Reactive Strength Index Modified Is a Valid Measure of Explosiveness in Collegiate Female Volleyball Players.

The purpose of this study was to investigate the validity of the reactive strength index modified (RSImod) as a measure of lower body explosiveness. Fifteen female, National Collegiate Athletic Association Division I volleyball players performed vertical countermovement jumps (CMJs) while standing on a force plate.
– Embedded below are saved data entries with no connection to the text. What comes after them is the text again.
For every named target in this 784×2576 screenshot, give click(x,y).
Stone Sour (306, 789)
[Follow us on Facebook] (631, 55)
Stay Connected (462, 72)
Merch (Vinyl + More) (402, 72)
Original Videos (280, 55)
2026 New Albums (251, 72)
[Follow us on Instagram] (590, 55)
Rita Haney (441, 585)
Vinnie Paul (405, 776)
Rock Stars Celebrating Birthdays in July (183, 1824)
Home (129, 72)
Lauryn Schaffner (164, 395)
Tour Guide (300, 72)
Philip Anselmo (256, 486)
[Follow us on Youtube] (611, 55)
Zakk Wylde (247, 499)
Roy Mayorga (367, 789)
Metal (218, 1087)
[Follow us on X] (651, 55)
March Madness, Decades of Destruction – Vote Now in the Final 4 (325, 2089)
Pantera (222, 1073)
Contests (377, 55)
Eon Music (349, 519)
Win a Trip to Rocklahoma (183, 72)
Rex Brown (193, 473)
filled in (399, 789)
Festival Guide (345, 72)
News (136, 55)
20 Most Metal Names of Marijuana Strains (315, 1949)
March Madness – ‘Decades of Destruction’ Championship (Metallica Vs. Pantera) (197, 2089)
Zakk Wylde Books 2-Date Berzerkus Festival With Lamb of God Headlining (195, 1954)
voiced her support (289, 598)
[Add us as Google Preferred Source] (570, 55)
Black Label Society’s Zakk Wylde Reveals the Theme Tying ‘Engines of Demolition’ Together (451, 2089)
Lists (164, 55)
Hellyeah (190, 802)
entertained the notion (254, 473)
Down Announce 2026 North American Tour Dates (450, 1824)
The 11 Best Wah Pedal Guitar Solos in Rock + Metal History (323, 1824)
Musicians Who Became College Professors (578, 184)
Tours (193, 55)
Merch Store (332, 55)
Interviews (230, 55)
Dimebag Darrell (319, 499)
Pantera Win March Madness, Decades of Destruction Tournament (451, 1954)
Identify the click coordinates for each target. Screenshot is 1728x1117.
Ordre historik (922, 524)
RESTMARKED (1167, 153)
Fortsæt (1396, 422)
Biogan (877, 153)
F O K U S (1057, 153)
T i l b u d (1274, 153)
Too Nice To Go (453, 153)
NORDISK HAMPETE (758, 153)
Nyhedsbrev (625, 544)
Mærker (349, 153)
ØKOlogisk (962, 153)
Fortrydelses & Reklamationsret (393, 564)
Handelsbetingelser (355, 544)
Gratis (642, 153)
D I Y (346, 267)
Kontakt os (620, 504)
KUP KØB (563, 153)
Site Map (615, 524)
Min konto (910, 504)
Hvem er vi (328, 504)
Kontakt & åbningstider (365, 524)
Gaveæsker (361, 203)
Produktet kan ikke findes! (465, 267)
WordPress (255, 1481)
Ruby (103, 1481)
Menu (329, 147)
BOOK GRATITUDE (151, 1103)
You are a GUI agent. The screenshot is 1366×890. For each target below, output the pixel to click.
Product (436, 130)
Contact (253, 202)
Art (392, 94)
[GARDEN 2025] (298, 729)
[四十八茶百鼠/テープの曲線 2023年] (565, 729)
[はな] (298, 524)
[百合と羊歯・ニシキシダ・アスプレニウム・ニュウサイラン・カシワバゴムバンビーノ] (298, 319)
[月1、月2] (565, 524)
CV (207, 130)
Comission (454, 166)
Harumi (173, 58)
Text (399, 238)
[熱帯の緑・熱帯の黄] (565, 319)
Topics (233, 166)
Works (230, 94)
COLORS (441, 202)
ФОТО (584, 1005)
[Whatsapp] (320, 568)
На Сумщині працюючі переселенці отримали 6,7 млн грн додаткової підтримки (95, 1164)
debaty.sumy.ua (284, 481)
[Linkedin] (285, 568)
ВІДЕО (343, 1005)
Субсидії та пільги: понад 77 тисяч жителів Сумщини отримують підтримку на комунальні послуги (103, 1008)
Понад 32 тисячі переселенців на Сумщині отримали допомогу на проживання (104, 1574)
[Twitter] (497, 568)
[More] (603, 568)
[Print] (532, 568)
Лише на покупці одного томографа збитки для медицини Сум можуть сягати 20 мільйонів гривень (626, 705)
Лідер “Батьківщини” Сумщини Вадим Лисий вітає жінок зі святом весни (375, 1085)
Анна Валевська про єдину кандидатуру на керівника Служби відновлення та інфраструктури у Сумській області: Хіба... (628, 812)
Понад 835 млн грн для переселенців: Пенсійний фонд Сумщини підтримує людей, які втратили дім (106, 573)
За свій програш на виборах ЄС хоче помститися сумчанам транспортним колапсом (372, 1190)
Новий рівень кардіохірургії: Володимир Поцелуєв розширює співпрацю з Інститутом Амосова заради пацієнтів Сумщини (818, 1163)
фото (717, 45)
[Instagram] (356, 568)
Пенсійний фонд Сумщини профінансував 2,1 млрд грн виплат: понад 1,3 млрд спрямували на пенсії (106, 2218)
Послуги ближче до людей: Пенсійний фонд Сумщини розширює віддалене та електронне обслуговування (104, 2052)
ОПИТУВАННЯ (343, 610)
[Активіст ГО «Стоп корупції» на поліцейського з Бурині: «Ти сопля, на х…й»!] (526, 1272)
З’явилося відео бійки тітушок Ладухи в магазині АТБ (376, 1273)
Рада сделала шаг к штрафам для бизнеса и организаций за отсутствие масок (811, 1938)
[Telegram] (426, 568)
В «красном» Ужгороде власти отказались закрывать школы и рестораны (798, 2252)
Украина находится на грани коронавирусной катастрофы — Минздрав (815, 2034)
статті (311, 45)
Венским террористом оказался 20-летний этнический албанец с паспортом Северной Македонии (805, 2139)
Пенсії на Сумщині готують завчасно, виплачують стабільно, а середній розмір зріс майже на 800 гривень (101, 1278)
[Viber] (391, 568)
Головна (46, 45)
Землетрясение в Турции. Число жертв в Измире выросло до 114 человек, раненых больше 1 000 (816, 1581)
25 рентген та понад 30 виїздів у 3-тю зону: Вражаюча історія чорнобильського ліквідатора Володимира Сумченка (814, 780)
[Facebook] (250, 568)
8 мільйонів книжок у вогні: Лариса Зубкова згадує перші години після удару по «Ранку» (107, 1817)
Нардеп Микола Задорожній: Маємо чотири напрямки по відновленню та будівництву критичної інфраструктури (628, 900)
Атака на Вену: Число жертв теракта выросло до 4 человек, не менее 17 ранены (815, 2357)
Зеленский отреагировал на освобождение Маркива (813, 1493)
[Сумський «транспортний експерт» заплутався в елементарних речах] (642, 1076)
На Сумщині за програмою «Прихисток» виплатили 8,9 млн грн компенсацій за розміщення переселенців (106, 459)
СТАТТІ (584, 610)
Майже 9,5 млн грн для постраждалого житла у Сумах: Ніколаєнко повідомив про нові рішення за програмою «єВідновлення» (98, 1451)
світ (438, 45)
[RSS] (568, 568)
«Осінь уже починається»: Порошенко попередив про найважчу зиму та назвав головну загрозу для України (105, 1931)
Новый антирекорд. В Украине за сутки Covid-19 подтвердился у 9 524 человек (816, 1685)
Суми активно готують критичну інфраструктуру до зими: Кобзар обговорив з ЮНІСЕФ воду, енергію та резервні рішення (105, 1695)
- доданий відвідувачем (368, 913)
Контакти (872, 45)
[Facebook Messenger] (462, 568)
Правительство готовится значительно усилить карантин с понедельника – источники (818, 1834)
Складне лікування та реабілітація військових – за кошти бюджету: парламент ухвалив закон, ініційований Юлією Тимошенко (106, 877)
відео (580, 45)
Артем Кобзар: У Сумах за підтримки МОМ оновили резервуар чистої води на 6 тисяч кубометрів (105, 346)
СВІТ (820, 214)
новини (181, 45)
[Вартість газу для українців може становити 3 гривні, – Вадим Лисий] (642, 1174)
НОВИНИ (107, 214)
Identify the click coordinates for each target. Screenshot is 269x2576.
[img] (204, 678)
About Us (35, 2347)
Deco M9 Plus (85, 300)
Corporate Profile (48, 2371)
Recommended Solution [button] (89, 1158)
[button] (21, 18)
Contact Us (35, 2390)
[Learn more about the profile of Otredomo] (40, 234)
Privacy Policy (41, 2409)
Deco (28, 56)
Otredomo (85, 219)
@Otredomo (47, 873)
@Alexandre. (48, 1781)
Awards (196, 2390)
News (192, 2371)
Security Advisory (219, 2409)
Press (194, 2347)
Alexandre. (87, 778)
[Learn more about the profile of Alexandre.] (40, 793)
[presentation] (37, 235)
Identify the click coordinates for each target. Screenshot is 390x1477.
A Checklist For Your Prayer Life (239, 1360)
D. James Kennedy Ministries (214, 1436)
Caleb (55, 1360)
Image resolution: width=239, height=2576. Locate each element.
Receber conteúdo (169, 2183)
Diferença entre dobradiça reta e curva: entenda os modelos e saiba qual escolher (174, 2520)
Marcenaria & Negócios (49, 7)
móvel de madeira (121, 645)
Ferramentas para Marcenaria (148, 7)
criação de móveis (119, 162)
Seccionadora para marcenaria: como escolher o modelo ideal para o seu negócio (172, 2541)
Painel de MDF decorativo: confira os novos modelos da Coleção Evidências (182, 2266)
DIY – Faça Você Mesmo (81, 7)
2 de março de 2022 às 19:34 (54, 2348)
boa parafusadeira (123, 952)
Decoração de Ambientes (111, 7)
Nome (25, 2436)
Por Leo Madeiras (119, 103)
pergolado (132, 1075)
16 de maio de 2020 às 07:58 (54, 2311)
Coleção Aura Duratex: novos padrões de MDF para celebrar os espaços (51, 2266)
Each player performed 3 CMJs. The vertical ground reaction forces collected during each jump were used to calculate jump height, time to take-off, time to peak force, peak force, peak rate of force development, and peak power; the latter 3 variables were all normalized to body mass. Reactive strength index modified was calculated as the ratio between jump height and time to take-off. All variables, except for jump height, were then entered a factor analysis, which reduced the input data into 2 factors: a force factor and a speed factor. Although RSImod loaded more strongly onto the force factor, further analysis showed that RSImod loaded positively onto both force and speed factors. Visual analysis of the Cartesian coordinates also showed that RSImod loaded into the quadrant of greater force and speed abilities. These results indicate that the construct of RSImod, as derived from CMJ force-time data, captures a combination of speed-force factors that can be interpreted as lower body explosiveness during the CMJ. Reactive strength index modified therefore seems to be a valid measure to study lower body explosiveness.